In 1858, C W & W W Marsh used the word “Harvester” to describe a machine they had designed and built that ultimately created the great William Deering Company. Instead of dropping wheat out the back onto the ground, their machine had a deck with rakes that pushed the wheat to the side in bundles to be tied. Labor was half of that required by the reapers of the day. Feeling they were ready to market their machine, they built 12 harvesters in 1860. However, their harvesters didn’t stand up to field use due to poor construction.

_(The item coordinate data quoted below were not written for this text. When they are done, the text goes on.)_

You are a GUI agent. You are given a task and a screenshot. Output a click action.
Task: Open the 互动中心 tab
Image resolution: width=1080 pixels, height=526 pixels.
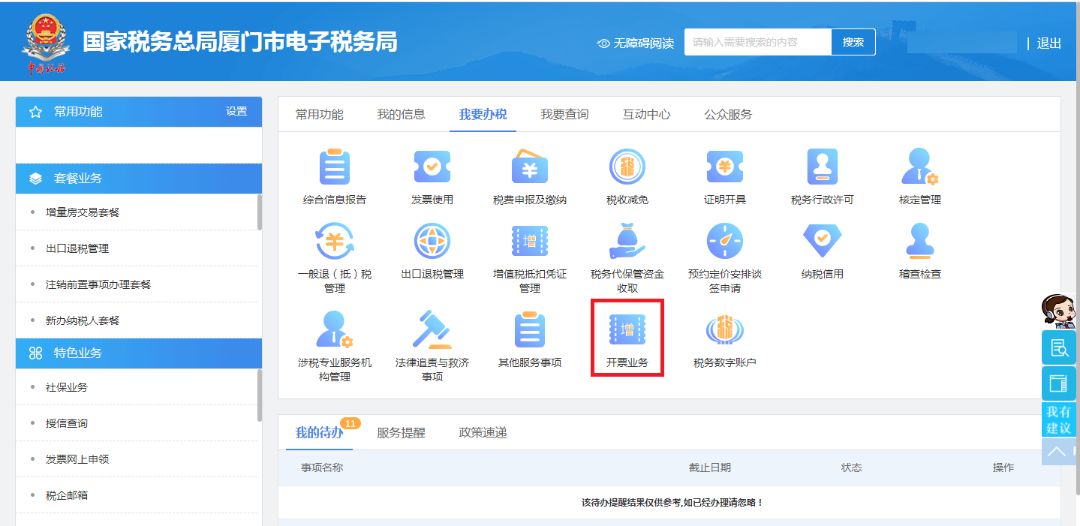pyautogui.click(x=646, y=115)
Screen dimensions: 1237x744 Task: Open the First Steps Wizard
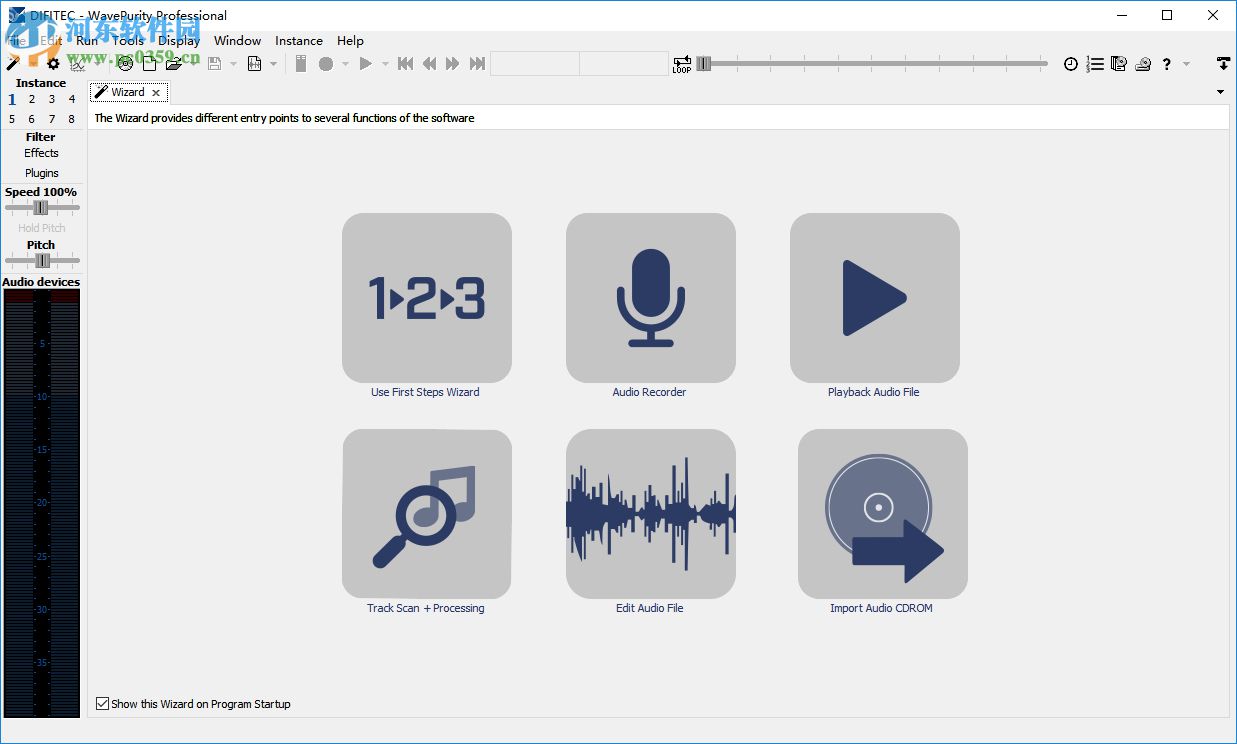(x=426, y=298)
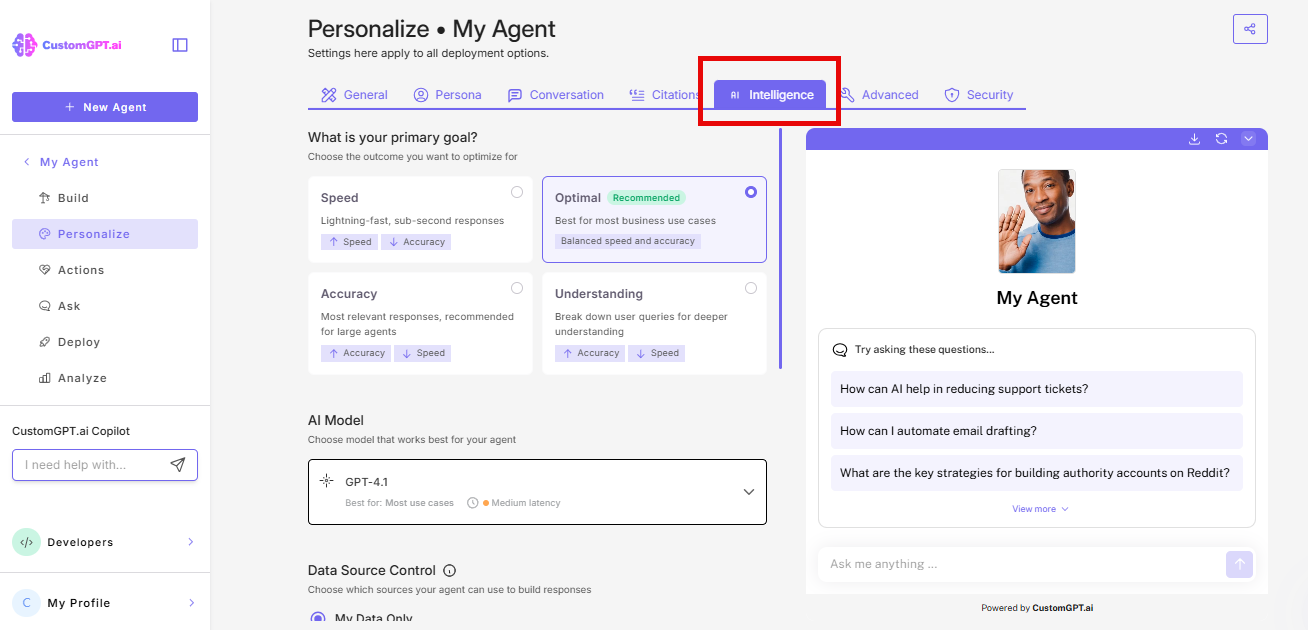Open the GPT-4.1 AI Model dropdown

748,491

They built a second machine in Plano, Illinois in 1861. They tested this machine thoroughly until confident it was ready to market. The Marsh brothers partnered with Lewis & George Steward in 1864 to build 26 of their new machines. In field trials held in Dekalb, Illinois in that year, W W Marsh harvested an acre of wheat in 55 minutes working alone.
Easter & Gammon, of Chicago, obtained a license to manufacture and market Marsh harvesters in a 6-state area. Easter & Gammon dissolved in 1866 with the two splitting their market area. Gammon continued having harvesters built at Plano by Marsh Brothers while Easter chose Rockford, Illinois. William Deering joined with Gammon in 1870 forming Gammon, Deering, & Steward. The company expanded their area and gained control of Easter’s firm in 1877. Having accumulated a million-dollar fortune, Gammon left the partnership in 1879. This left Deering on his own with a landlocked plant and no railroad connection.

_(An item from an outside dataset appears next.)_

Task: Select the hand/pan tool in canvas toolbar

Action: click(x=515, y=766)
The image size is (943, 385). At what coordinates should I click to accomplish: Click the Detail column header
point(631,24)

Deering moved to Chicago and built a new facility to manufacture harvesters equipped with the new Appleby twine binder. Steel fragments left in straw and grain by wire binding was a problem. An automatic machine that used twine and allowed a single operator put Deering a in a powerful position at just the right time. The 1800 season proved immensely successful using nearly all the fiber of the Philippines and Yucatan.
The William Deering Company incorporated in 1883, became the Deering Harvester Company in 1894, and merged with the McCormick Company in 1902 to form International Harvester.